If your bill is estimated, it should say it on the bill you receive. However, if it’s a direct read and the energy amounts don’t line up, it’s time to consider whether something is faulty, and to call in to your energy reseller, possibly after doing one of those aforementioned isolation tests.
It’s advice shared in the industry, with consumer advocated group Energy Consumers Australia noting that checking whether your energy plan is the best for you is an important way to take control of an energy bill.
2. Change to a monthly plan
Checking your energy usage is critical even when you switch to a new company. Nothing takes the place for regular checks, and making sure your retailer isn’t taking you for a fool.
But energy companies don’t always make it easy because that could make you leave. Charging you in quarters is one way electricity companies make it difficult for you to challenge the information.
While quarterly billing isn’t necessarily for preventing electricity comparison — it likely makes the energy company more money due to charging more at once — the fact that you can’t properly compare your electricity usage easily until after three months certainly makes research more difficult.
So if you’re stuck in this quagmire, talk to your electricity company and ask to switch to a monthly bill.

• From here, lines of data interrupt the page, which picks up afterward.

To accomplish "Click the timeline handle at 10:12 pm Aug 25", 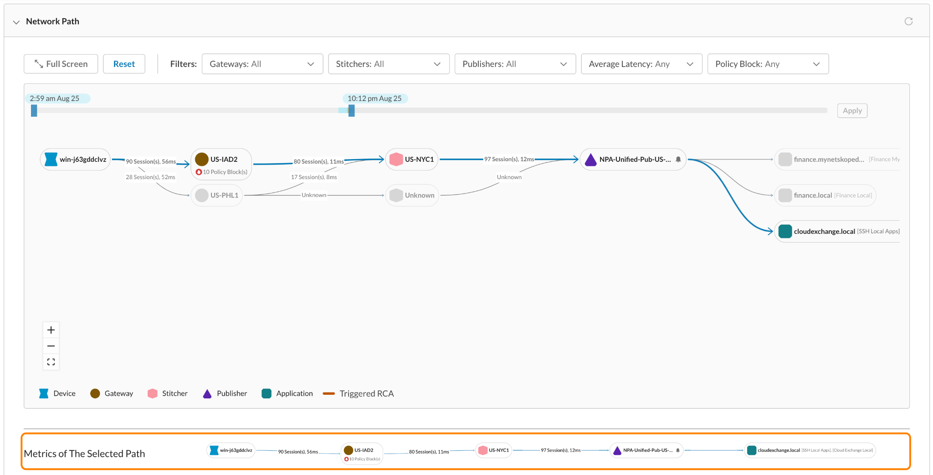I will [351, 110].
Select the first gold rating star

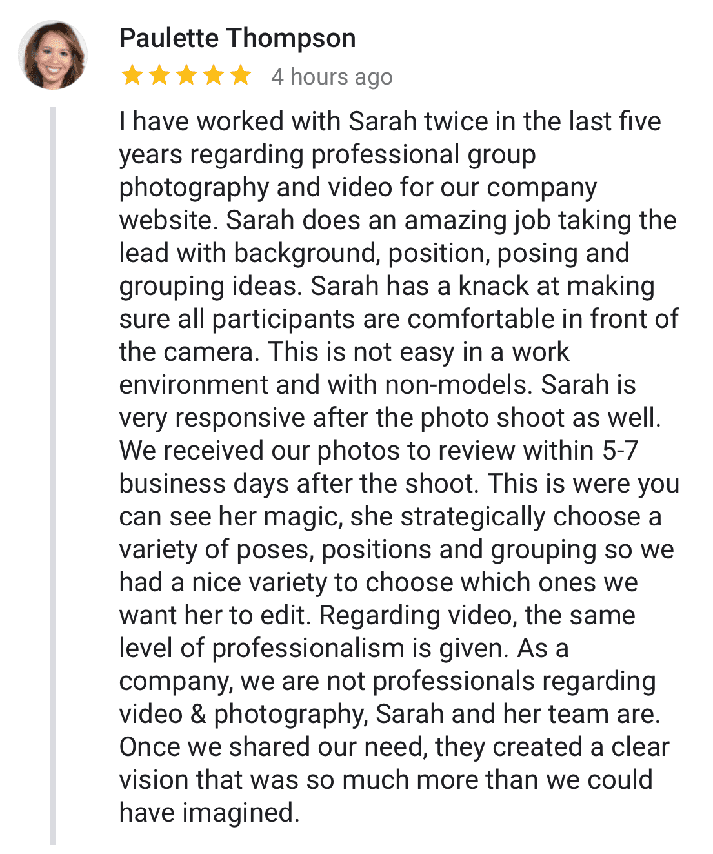[x=132, y=76]
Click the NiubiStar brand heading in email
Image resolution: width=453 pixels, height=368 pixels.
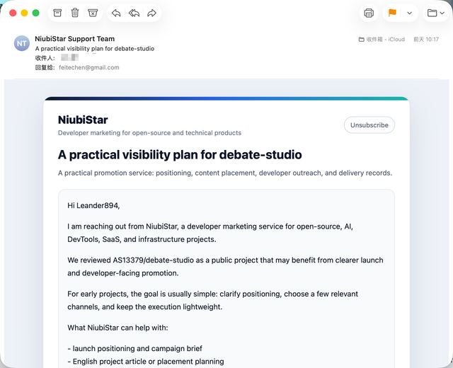pyautogui.click(x=83, y=120)
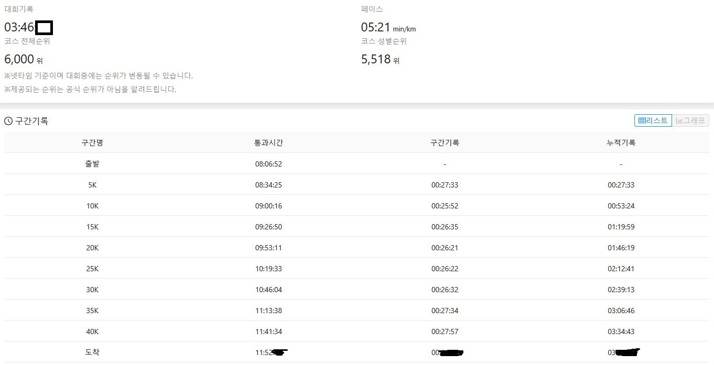Click the 35K split time 00:27:34
714x365 pixels.
pos(445,311)
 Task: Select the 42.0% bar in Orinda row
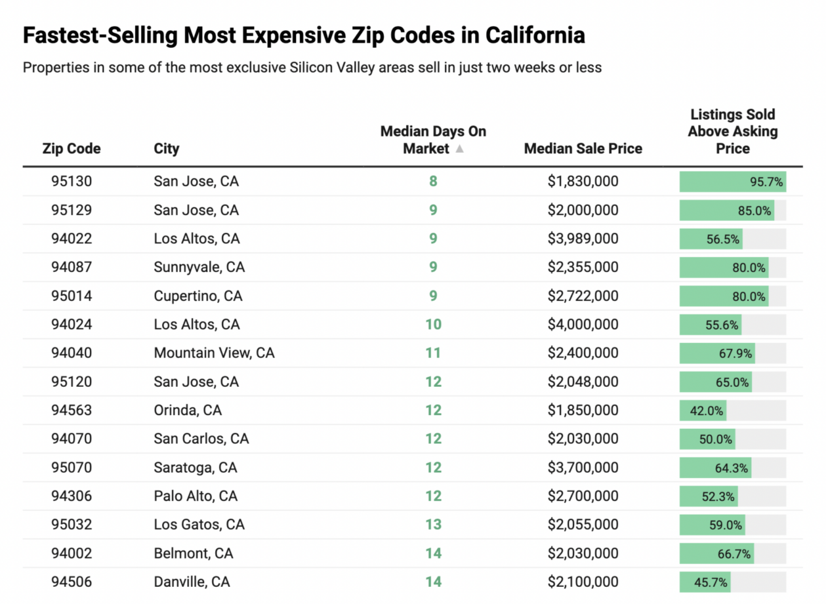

Comparing electricity usage over a period of a month makes it possible to actually find out whether your habits are changing.
Some electricity companies will not support the move, and will just outright deny it if you ask. This despite the Australian Energy Regulator noting that energy retailers are required to offer flexible payment options.
If your current retailer refuses, you probably already know they’re doing something potentially wrong, and it might be time to move. Possibly before dropping in a complaint with the energy ombudsman in your state.
3. Move to a new energy company
You can cut back on TV, air conditioning, and using the oven less frequently, but moving to a new energy company is possibly the best way of showing your old one that their approach isn’t working.
Like we do with broadband and phone connections, Australians have the ability to move to new providers of their services and utilities fairly freely. It may require a bit of research to land on the one you like best, but it ultimately sends a message and can save you money in the long run.
In the months since we started down this rabbit hole, we’ve heard from people who said “I’ve been with X company for so long” and “moving seems so difficult”.
Neither of these answers don’t really work as well as you might believe.
Staying with a brand because you’re loyal is a sort of relationship that should go both ways, but almost never does. You may be loyal to a brand, but they’re out to make money from you. In the end, that’s what matters to them: you spending money with them.
While loyalty taxes almost always hit in different categories, such as with mortgages, at least one state in Australia is looking to end the loyalty tax in relation to energy.
The other argument doesn’t hold water, either. Moving doesn’t take long, and is more or less just a phone call or internet form away.
You won’t even lose out on a day’s worth of internet, and in the end, you’ll have a new energy supplier and hopefully a smaller bill in the process. That’s the sort of thing we all want, and may mean never looking at a stupidly large impossible to comprehend energy spreadsheet ever again.